KUTIPAN HALAMAN |
───

Lalu bagaimana halnya dengan pustakawan Perpustakaan IAIN Kediri?

Meskipun selama ini diistilahkan sebagai ‘jantung perguruan tinggi’, tetapi dalam struktur organisasi lembaga pendidikan tinggi, perpustakaan adalah organ penunjang disamping atau diantara organ-organ utama lainnya: rektorat, fakultas dan bagian administrasi. Organ-organ utama menjalankan fungsi utama sedangkan organ penunjang menjalankan fungsi penunjang. Dalam struktur organisasi IAIN Kediri, perpustakaan adalah unit pelaksana teknis (UPT), salah satu unsur penunjang yang mempunyai tugas: ‘menyusun kebijakan dan melakukan tugas rutin untuk mengadakan, mengolah, dan merawat pustaka serta mendayagunakannya baik bagi civitas akademika IAIN Kediri khususnya, maupun masyarakat luas.‘ Perpustakaan IAIN Kediri memiliki beberapa fungsi: (1). Pusat pelestarian dan penyimpanan ilmu pengetahuan agama Islam; (2). Pusat belajar mengajar; (3). Pusat penelitian; (4). Pusat penyebaran ilmu pengetahuan; (5). Rekreasi budaya. (Diakses pada 20-7-2020, dari Tugas Pokok Dan Fungsi | Perpustakaan IAIN Kediri: https://library.iainkediri.ac.id/tugas-pokok-dan-fungsi/). Rumusan inilah yang seharusnya menjadi landasan formal akuntabilitas kinerja profesional pustakawan sebagai pengelola atau pelaksana tugas-tugas perpustakaan IAIN Kediri sebagaimana yang telah digagas diatas.

Break-down dari rumusan tugas dan fungsi tersebut kedalam instrumen ukuran kinerja pustakawan bisa jadi merupakan telaah dari pernyataan tugas yang digaris-bawahi ‘menyusun kebijakan’; penugasan pustakawan menjadi mitra penelitian dosen bisa jadi merupakan telaah dari pernyataan tugas yang digaris-bawahi ‘mendayagunakannya bagi civitas akademika’; kesadaran dan pemahaman kita bahwa kedua hal ini merupakan kewenangan kepala perpustakaan bisa jadi merupakan hasil belajar kita, …jika dipaksa. Sayangnya, biasanya kita enggan dan abai!!

───

CUPLIKAN MATERI |
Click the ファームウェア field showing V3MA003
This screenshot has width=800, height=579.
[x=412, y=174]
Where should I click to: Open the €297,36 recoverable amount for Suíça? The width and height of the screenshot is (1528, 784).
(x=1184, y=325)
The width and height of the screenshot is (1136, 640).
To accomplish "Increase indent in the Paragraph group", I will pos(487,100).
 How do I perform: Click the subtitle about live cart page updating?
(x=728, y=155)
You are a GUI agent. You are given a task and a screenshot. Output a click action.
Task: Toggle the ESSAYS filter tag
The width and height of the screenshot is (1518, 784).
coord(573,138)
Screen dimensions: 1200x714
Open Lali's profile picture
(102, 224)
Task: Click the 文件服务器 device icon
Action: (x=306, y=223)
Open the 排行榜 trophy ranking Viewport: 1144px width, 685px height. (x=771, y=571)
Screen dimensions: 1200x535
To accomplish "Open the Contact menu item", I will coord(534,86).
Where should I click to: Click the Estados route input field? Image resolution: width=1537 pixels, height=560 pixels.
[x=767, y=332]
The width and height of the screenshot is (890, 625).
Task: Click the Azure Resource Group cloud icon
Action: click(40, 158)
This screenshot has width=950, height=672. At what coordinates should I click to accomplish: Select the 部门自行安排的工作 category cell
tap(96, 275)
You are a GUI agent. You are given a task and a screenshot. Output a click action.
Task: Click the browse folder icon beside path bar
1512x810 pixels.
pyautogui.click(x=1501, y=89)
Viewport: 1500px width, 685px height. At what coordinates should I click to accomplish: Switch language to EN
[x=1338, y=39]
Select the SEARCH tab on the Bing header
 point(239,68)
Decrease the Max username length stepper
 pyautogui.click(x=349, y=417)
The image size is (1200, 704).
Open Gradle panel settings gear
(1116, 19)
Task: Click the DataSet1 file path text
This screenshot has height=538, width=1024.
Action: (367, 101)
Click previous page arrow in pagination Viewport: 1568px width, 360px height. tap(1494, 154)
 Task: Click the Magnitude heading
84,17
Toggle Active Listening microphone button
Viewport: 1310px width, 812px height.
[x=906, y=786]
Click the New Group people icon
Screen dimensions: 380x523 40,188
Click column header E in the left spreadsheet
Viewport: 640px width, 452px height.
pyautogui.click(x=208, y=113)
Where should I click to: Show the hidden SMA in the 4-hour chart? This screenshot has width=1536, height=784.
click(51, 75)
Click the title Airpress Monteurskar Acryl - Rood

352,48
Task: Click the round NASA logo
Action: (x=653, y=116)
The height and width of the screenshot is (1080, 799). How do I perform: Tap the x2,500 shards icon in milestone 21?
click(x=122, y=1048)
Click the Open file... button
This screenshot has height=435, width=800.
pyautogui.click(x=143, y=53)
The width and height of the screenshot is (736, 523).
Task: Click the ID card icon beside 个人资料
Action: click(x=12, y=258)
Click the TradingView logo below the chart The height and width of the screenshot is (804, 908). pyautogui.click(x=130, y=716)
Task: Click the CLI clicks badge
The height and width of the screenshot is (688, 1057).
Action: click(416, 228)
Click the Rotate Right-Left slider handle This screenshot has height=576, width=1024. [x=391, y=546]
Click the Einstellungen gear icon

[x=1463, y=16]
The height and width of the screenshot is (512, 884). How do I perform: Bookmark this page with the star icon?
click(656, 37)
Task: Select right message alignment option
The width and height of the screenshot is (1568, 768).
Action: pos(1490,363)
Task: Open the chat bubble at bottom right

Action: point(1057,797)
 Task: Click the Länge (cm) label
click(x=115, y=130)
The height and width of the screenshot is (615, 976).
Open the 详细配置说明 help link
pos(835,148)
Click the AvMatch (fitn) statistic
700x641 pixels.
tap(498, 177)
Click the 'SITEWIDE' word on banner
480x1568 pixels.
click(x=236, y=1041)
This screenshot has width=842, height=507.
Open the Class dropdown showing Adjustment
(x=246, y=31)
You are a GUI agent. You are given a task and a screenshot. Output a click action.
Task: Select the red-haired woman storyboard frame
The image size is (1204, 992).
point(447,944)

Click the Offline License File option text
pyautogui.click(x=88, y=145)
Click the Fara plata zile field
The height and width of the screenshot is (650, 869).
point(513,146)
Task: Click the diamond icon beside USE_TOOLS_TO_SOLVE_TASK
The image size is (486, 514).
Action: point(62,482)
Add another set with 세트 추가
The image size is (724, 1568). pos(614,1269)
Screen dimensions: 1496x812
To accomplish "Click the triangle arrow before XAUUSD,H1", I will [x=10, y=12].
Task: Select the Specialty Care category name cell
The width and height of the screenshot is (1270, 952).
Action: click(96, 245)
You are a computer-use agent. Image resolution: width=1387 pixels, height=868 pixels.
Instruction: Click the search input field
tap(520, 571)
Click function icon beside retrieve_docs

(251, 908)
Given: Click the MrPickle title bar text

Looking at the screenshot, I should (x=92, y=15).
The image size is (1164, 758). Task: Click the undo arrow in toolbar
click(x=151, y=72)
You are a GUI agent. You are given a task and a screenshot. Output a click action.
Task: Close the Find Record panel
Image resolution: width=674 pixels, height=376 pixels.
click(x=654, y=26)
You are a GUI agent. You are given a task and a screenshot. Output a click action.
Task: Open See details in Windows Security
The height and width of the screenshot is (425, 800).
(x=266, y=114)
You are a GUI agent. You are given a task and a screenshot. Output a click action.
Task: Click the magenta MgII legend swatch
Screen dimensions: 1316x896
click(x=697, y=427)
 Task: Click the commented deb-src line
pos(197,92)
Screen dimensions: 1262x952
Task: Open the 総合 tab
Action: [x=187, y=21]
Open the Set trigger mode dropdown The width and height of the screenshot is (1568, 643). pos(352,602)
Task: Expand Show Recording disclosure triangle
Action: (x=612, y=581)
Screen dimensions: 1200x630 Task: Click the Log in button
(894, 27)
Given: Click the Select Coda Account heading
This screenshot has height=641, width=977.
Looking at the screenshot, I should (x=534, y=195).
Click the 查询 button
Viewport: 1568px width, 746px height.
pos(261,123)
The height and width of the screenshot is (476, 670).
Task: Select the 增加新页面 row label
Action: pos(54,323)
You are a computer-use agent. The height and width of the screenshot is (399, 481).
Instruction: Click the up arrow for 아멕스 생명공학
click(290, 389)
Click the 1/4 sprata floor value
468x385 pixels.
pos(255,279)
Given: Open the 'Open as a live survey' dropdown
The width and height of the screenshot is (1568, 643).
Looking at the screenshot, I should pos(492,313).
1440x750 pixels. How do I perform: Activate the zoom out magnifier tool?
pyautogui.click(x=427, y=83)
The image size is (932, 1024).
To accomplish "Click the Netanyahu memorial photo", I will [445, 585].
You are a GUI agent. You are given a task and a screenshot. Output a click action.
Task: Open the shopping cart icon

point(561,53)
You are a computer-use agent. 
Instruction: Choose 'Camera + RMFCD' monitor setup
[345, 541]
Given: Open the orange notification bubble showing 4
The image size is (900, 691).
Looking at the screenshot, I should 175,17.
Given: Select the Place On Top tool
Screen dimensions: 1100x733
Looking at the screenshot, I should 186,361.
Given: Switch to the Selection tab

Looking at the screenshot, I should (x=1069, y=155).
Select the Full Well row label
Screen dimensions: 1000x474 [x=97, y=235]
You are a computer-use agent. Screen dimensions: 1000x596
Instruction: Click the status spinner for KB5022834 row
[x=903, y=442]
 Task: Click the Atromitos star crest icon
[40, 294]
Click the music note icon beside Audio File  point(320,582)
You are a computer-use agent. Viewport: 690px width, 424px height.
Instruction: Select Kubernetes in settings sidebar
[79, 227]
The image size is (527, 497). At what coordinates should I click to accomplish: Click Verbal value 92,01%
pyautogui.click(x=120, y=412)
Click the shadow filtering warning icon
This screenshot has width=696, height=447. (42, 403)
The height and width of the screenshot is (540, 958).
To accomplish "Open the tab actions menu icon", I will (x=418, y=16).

───

TUJUAN ANDA | Sajikan paragraf dalam kutipan halaman yang diawali "Meskipun selama ini diistilahkan" sebagai daftar butir yang lebih ringkas, dengan tetap memuat fakta-fakta utamanya. Materi di atas berdiri sendiri dan terpisah dari kutipan halaman.

JAWABAN LATIHAN |
- Perpustakaan disebut "jantung perguruan tinggi". Namun, dalam struktur organisasi perguruan tinggi, perpustakaan merupakan organ penunjang di samping organ utama, yaitu rektorat, fakultas, dan bagian administrasi.
- Organ utama menjalankan fungsi utama, sedangkan organ penunjang menjalankan fungsi penunjang.
- Di IAIN Kediri, perpustakaan berkedudukan sebagai unit pelaksana teknis (UPT). Tugasnya adalah menyusun kebijakan, mengadakan, mengolah, merawat, dan mendayagunakan pustaka, khususnya bagi civitas akademika IAIN Kediri dan juga bagi masyarakat luas.
- Fungsi Perpustakaan IAIN Kediri:
  1. pusat pelestarian dan penyimpanan ilmu pengetahuan agama Islam;
  2. pusat belajar mengajar;
  3. pusat penelitian;
  4. pusat penyebaran ilmu pengetahuan;
  5. rekreasi budaya.
- Rumusan tugas dan fungsi tersebut seharusnya menjadi landasan formal akuntabilitas kinerja profesional pustakawan perpustakaan ini.